A essere particolarmente inquietante è la differenza tra la seconda generazione e la prima. Mediamente nella Ue si passa da un tasso di occupazione del 72,1 per cento per i nativi con genitori nativi a uno del 67,6 per cento per gli stranieri nati all’estero a uno, infine, del 62,6 per cento per i figli di questi ultimi. Non sono differenze enormi, un chiaro esempio è la Germania, dove le persone di seconda generazione, nate da immigrati, hanno un lavoro nel 70,1 per cento dei casi. In Italia cambia tutto, il 70,1 per cento tedesco diventa il 23,7 per cento, un tasso di occupazione 2,7 volte più basso di quello degli altri, che siano italiani di origine o stranieri di prima generazione, che è saldamente superiore al sessanta per cento. 

Dati Eurostat

Divari così ampi sono presenti anche in Spagna, dove la percentuale di seconde generazioni con un impiego è di ben il 40,7 per cento inferiore a quella che caratterizza gli autoctoni, ma non in Germania, Francia, Paesi Bassi.

Dati Eurostat

Perché questi numeri così diversi? Una prima ragione molto semplice è che in Italia e in Spagna gli stranieri di seconda generazione sono mediamente più giovani che altrove, l’immigrazione è stata più recente e non vi sono molti figli di immigrati con più di trenta anni. E si sa, nei Paesi mediterranei di lavoro per i ventenni ce n’è poco. Tuttavia anche considerando solo chi ha tra i quindici e i ventinove anni i divari persistono, pur se sono minori.

Il tasso di occupazione dei ventenni che hanno entrambi i genitori stranieri è in Italia del 15,6 per cento più basso di quello dei nativi figli di nativi, in Spagna del 18,2 per cento, mentre nei Paesi Bassi e in Germania il gap è rispettivamente del 14 e dell’11,5 per cento. In questo segmento di età le seconde generazioni francesi, però, sono messe ancora peggio delle nostre quanto a disuguaglianze nel mondo del lavoro, e il dato non stupisce davanti alle frequenti tensioni e rivolte nelle banlieues.

Dati Eurostat

Meno di un giovane figlio di stranieri su cinque lavora. La media europea è del 44,6 per cento, quella tedesca del 55 per cento. Notevole la differenza con i dati dei coetanei italiani, tra cui ad avere un impiego è il 35,2 per cento e soprattutto con quelli dei 20enni che sono nati all’estero, tra cui lavora il 44,5 per cento.

Dati Eurostat

Sembra che nelle seconde generazioni venga meno quell’urgenza di svolgere un lavoro, qualsiasi sia, anche se pagato male, anche se da sfruttati, che caratterizza chi è appena arrivato nel nostro Paese. Il comportamento dei figli di immigrati diventa più simile a quello degli italiani della stessa età, tuttavia tra i giovani sono quelli più sfavoriti. Innanzitutto manca loro qualsiasi network, come quello di cui possono beneficiare, per esempio, quanti hanno un padre o una madre in posizioni di rilievo, visto che queste ultime sono occupate pressoché totalmente da italiani.
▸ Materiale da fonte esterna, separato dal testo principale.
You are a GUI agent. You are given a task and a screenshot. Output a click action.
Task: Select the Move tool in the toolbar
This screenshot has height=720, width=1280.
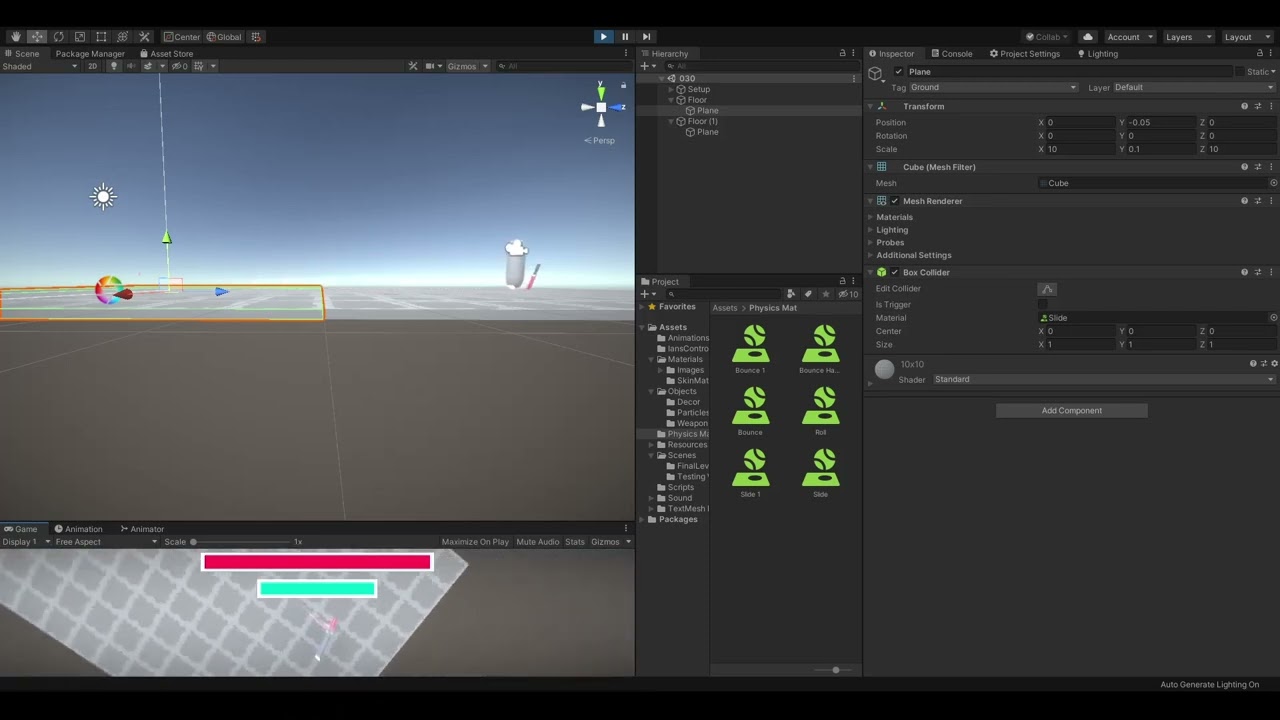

L’Istat ci dice, non a caso, che il 52,3 per cento dei figli di alti dirigenti e grandi imprenditori è a sua volta dirigente, imprenditore, professionista. Al contrario a ricoprire tali ruoli sono solo il 19,2 per cento di coloro che hanno genitori che hanno svolto lavori non qualificati, nonostante siano quasi quattro su dieci i lavoratori impiegati in queste mansioni. E sappiamo bene come tra costoro la concentrazione di stranieri sia molto alta.

Non solo, solo poco più del dieci per cento dei genitori stranieri di under 30 ha una laurea, contro più del diciotto per cento dei genitori italiani. Come sappiamo anche nell’istruzione il legame ereditario conta tantissimo: i figli di chi non si è iscritto all’università tenderanno a farlo meno dei figli di chi si è laureato. Per questo le seconde generazioni di stranieri hanno un’istruzione meno elevata degli autoctoni. E la presenza o meno di una laurea negli ultimi anni conta sempre di più, si è allargato il gap tra le possibilità di lavoro e carriera di chi ha un diploma e di chi ha proseguito gli studi.

La presenza di un titolo universitario, non a caso, diminuisce il divario tra figli di stranieri e figli di italiani. Se tra i secondi il tasso di occupazione a meno di trent’anni è del 56,3 per cento, tra i primi scende, sì, ma non in modo eccessivo, al 50,6 per cento. Si tratta di una differenza analoga a quella presente in altri Paesi, posto che nel resto d’Europa le percentuali dei giovani con un lavoro sono molto più alte. Tra i diplomati, invece, la distanza rimane ampia, del 12,3 per cento.

Dati Eurostat

C’è un altro fattore decisivo, anche se qui causa ed effetto naturalmente si confondono, è la presenza della cittadinanza italiana o meno. Anche a parità di titolo di studio, il diploma per esempio, tra i giovani figli di immigrati che la cittadinanza l’hanno ottenuta il tasso di occupazione è del 37,3 per cento, maggiore di quella del 32,6 per cento di chi risulta ancora straniero all’anagrafe. Interessante è anche il fatto che i laureati senza cittadinanza siano così pochi che Istat ed Eurostat non li censiscono neanche. Spesso è la presenza stessa di un lavoro a favorire l’acquisizione di cittadinanza, ma è comunque evidente come la minore integrazione si accompagni a peggiori condizioni lavorative.

 

Dati Eurostat

Questi numeri in generale non sono solo indicativi di una diseguaglianza che è negativa in sé, anche perché superiore a quella presente in altri Paesi, ma anche, e forse soprattutto, di un grande spreco di opportunità per tutto il Paese. Nella crisi demografica che attraversiamo, che ci vede nella situazione peggiore in Europa, non possiamo permetterci di lasciare ai margini 20enni e 30enni, tra l’altro appartenenti a uno dei pochi segmenti della popolazione in crescita, quella, appunto, delle seconde generazioni.

Non è solo ingiusto, è un errore, e gli errori costano. È il classico costo opportunità, l’ennesimo nel mondo del lavoro italiano, come quello che da sempre interessa le donne, la metà delle quali non è valorizzata perché al di fuori del mercato, e i giovani stessi. Le seconde generazioni sono in Italia innanzitutto perché ci sono nate e ci resteranno, non saranno il cavallo di Troia della cosiddetta sostituzione etnica, come pensano molti conservatori, e probabilmente neanche un’avanguardia di un nuovo stile di vita, come pensano in termini positivi alcuni progressisti. Saranno e sono già italiani come gli altri, con tutti i pregi e i difetti che gli italiani hanno, sta a noi fare di tutto perché i loro talenti siano sfruttati a vantaggio loro e di tutto il Paese.